§ Extract to read
• • •

Fear of the Dawn is the fourth studio album by the American rock musician Jack White, released on April 8, 2022, through Third Man Records. The album was written in Nashville and recorded throughout 2021 at Third Man Studio.

Promotion and release
In October 2021, White released "Taking Me Back", his first solo single since 2018. In November, White revealed that he would release two solo albums in 2022: Fear of the Dawn, which will feature White's traditional rock sound, and Entering Heaven Alive, a folk album, planned for release on July 22. White released a video for "Taking Me Back" on November 11. 

In December 2021, White announced the Supply Chain Issues Tour kicking off on April 8, 2022, in Detroit, Michigan. The tour covers North America and Europe. On February 11, 2022, White released the title track "Fear of the Dawn" as the B-side of the lead single from Entering Heaven Alive, "Love Is Selfish", and uploaded the music video for "Fear of the Dawn" on YouTube the same day. On March 3, 2022, White released the song "Hi-De-Ho" (which features rapper Q-Tip, formerly of hip hop group A Tribe Called Quest) as the second standalone single from Fear of the Dawn. Finally on April 7, 2022, White released "What's the Trick?" as one last surprise single the day before the album was released.

Fear of the Dawn was released on April 8, 2022.

Track listing

Sample credits
 "Hi-De-Ho" contains a sample of "Hi De Ho Man" by Cab Calloway, written by Cab Calloway, Buster Harding and Jack Palmer.
 "Into the Twilight" contains a sample of William S. Burroughs from the track "Origin and Theory of the Tape Cut-Ups" originally released on the album Break Through in Grey Room, produced by James Grauerholz and Bill Rich.
 "Into the Twilight" contains a sample of "Another Night in Tunisia" performed by The Manhattan Transfer, written by John Dizzy Gillespie, Frank Paparelli and Jon Hendricks.
 "Into the Twilight" contains a sample of "Twilight Zone/Twilight Tone" performed by The Manhattan Transfer, music written by Jay Graydon and Alan Paul, lyrics by Alan Paul.

• • •

§ Material
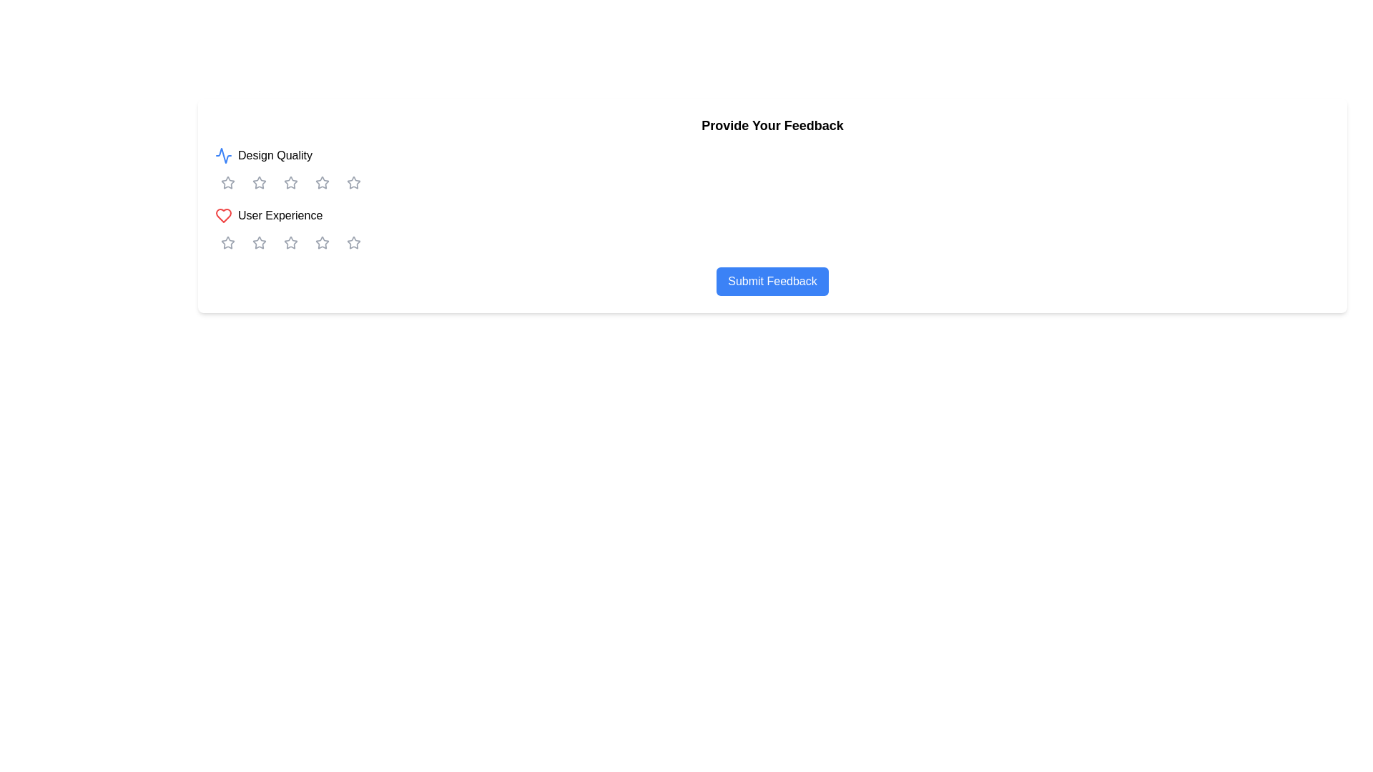  Describe the element at coordinates (260, 242) in the screenshot. I see `the first star` at that location.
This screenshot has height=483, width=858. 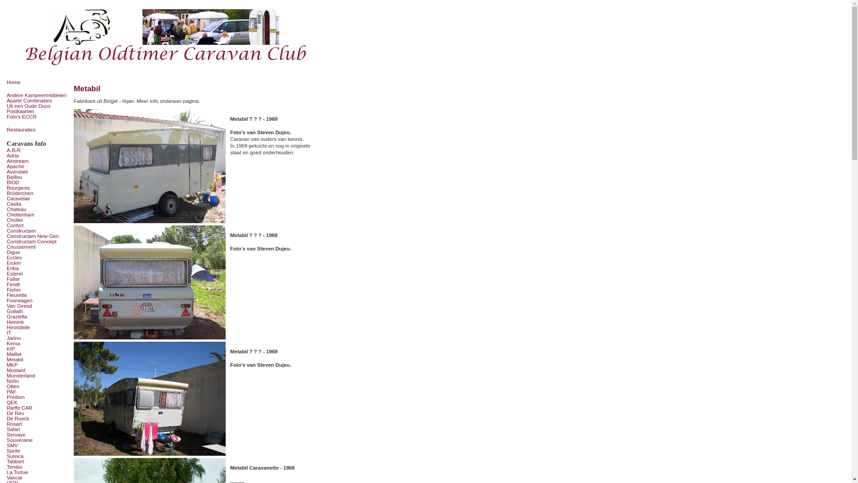 What do you see at coordinates (38, 116) in the screenshot?
I see `'Foto's ECCR'` at bounding box center [38, 116].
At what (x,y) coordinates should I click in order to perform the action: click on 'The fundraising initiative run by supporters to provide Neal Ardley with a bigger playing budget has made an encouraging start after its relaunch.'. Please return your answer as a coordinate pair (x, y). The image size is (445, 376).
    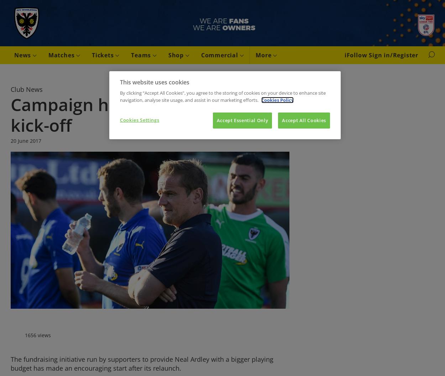
    Looking at the image, I should click on (11, 363).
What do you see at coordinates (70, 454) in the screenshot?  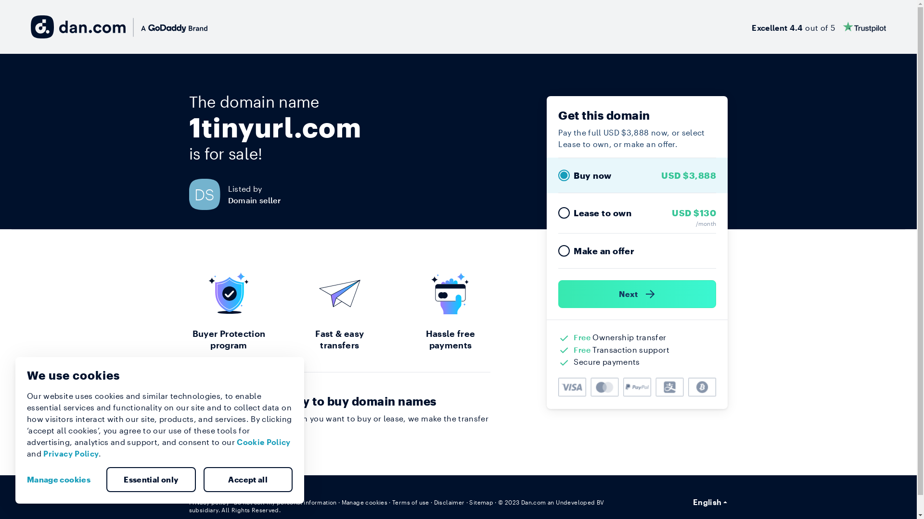 I see `'Privacy Policy'` at bounding box center [70, 454].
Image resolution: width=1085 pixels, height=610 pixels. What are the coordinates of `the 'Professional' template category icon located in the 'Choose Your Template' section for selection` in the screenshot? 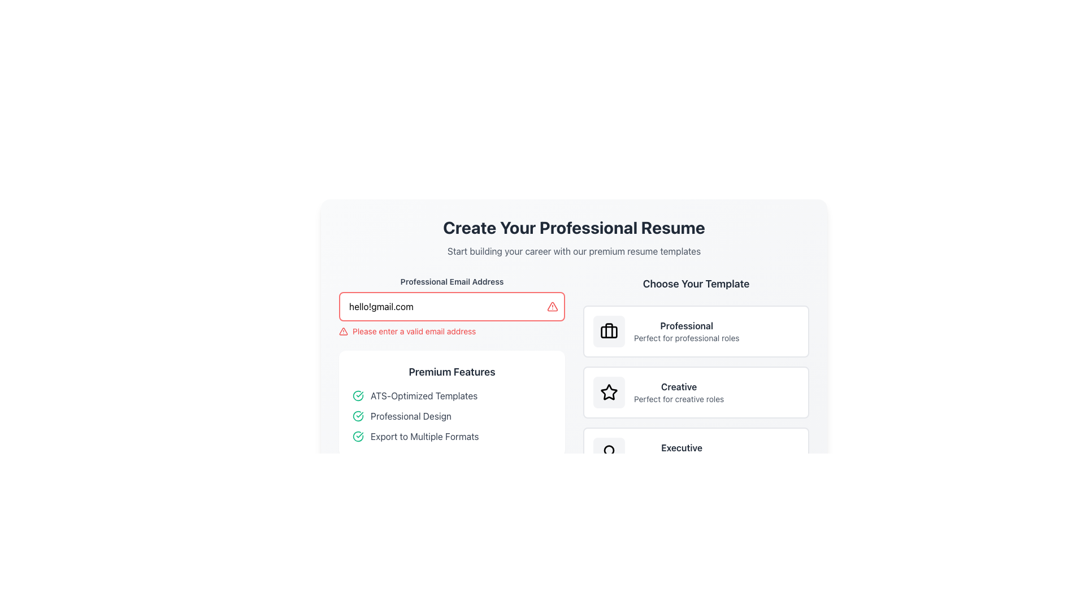 It's located at (609, 331).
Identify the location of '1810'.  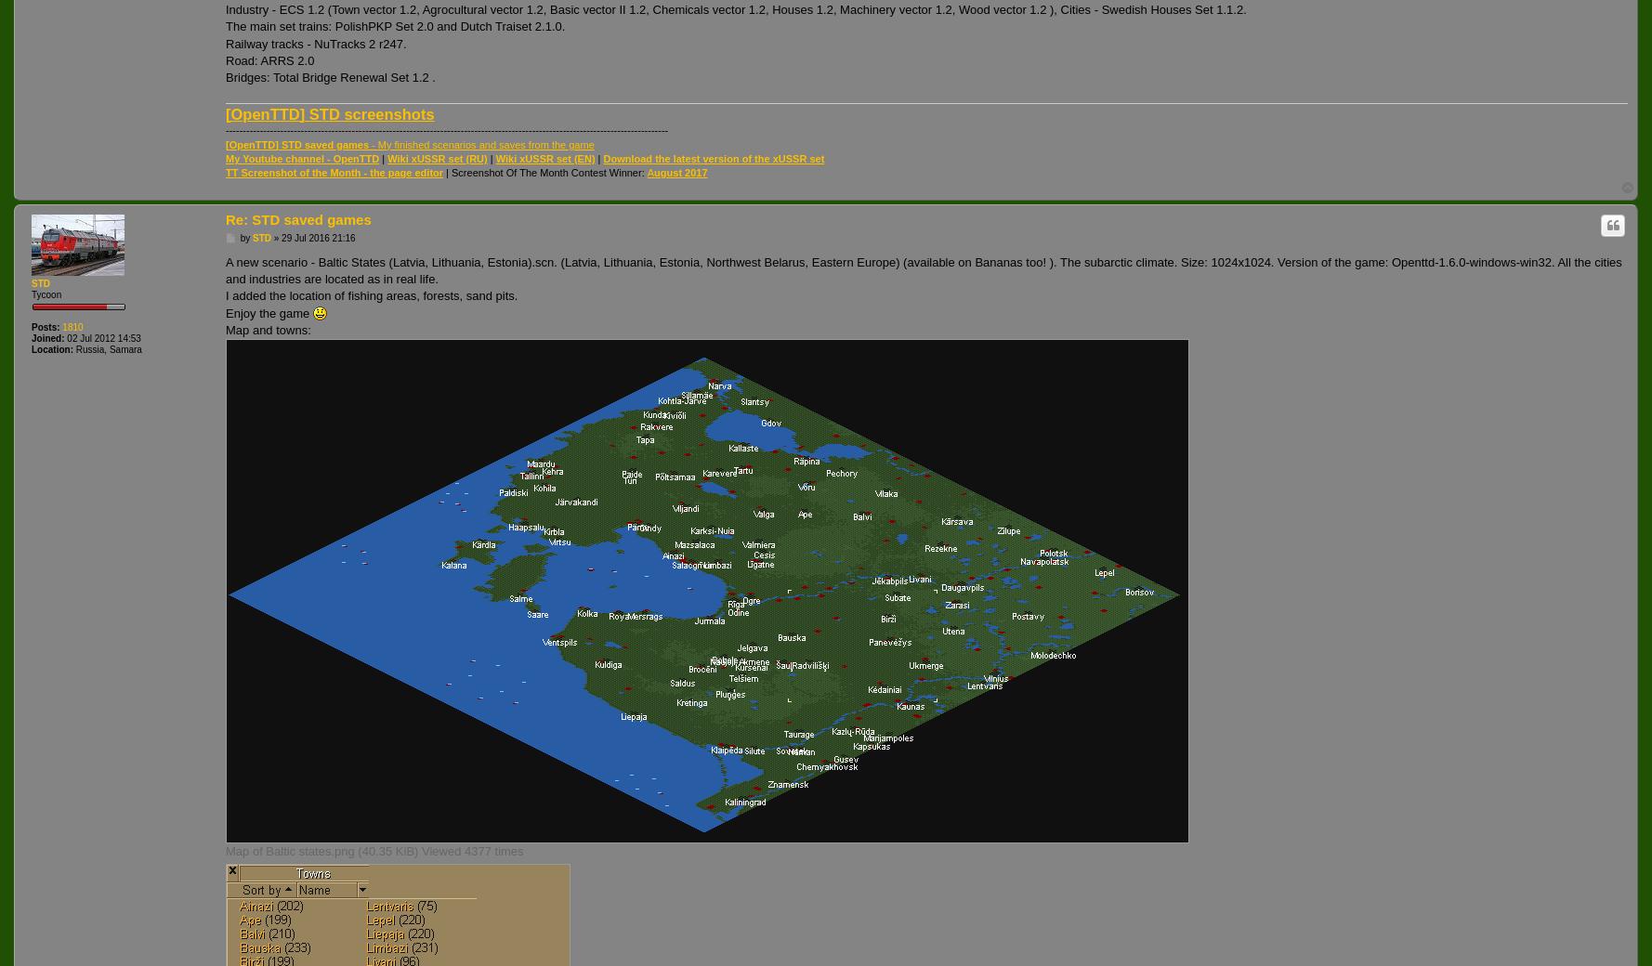
(72, 325).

• • •

§ To be done
Answer these questions using the article on Fear of the Dawn:
(a) In what city was the album written?
(b) Where did the Supply Chain Issues Tour begin?
(c) Which Cab Calloway song is sampled on "Hi-De-Ho"?

§ Full output
(a) Nashville
(b) Detroit, Michigan
(c) "Hi De Ho Man"